Friendly, accessible... insurance?
Indeed, Lemonade was a poster child of insurtech’s humane face. The company claims that as it is “powered by artificial intelligence and behavioral economics” it can “replace brokers and bureaucracy with bots and machine learning, aiming for zero paperwork and instant everything”. It’s also a certified benefit corporation; that is, one that aims to produce public benefits and operate sustainably as well as make money. Rather than profit from unclaimed premiums, it takes a fixed fee and donates whatever is left after paying claims and expenses.
Lemonade is perhaps an outlier, but the behemoths of insurance are also embracing the potential of new technology, both to streamline quotidian aspects of issuing policies and assessing claims, and in ways that aim to make the whole process of getting insured easier for customers.
In the back office, in fields such as policy processing, compliance and risk management, technologies like natural language processing and machine learning are helping remove a lot of tedious bureaucracy. Aside from the potential implications for employment, the use of this kind of technology rarely gets much attention: Lemonade’s problems came in part because it asks policyholders making claims to upload videos explaining their case, the analysis of which for “non-verbal cues” using facial recognition technology is, however you think about it, a bit creepy.

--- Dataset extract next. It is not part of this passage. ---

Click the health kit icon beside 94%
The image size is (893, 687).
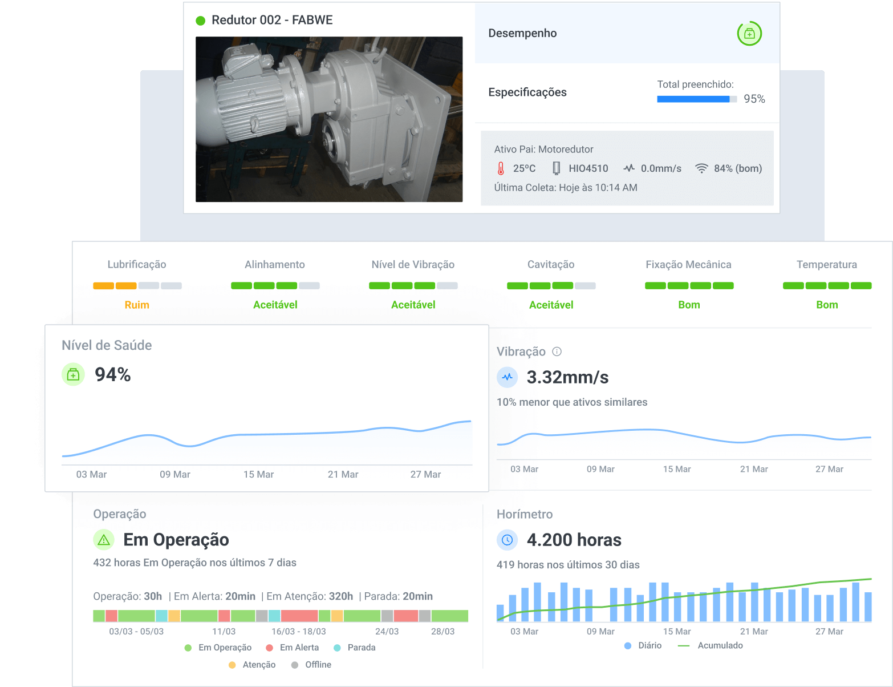(x=73, y=375)
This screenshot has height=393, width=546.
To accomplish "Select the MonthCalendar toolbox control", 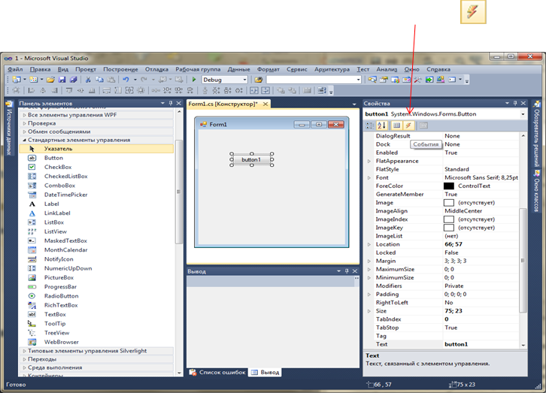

Elsewhere, across a range of sectors and with numerous collaborators, insurers are helping pioneer connected “ecosystems”. This allows them both to incorporate more information when writing policies and offer more (and more seamless) ways to buy them. In theory this should make risk management cheaper and more accessible. The range of examples is manifold, from apps to help farmers get crop insurance, to digitised, connected healthcare policies, to schemes that help cover gig economy workers (just some of the winners of the 2020 Efma/Accenture Innovation in Insurance Awards, to cite one such source.)
Caveat venditator
These examples prove that insurance is anything but conservative and faceless – in fact it is at the (double) cutting edge of technology in a holistic way seen in very few other industries. Which means it has to be especially careful in the way in which it communicates its use of new technologies.
Of course, it’s a fine line to tread: if insurers don’t make a big deal of the new tech they’re using and the new services it enables, people will continue to think of the sector as boring. If they do make it a focal point, à la Lemonade, the risk is people could end up distrusting the tech and regarding with cynicism efforts to give insurance a human face. It needs a carefully considered content strategy.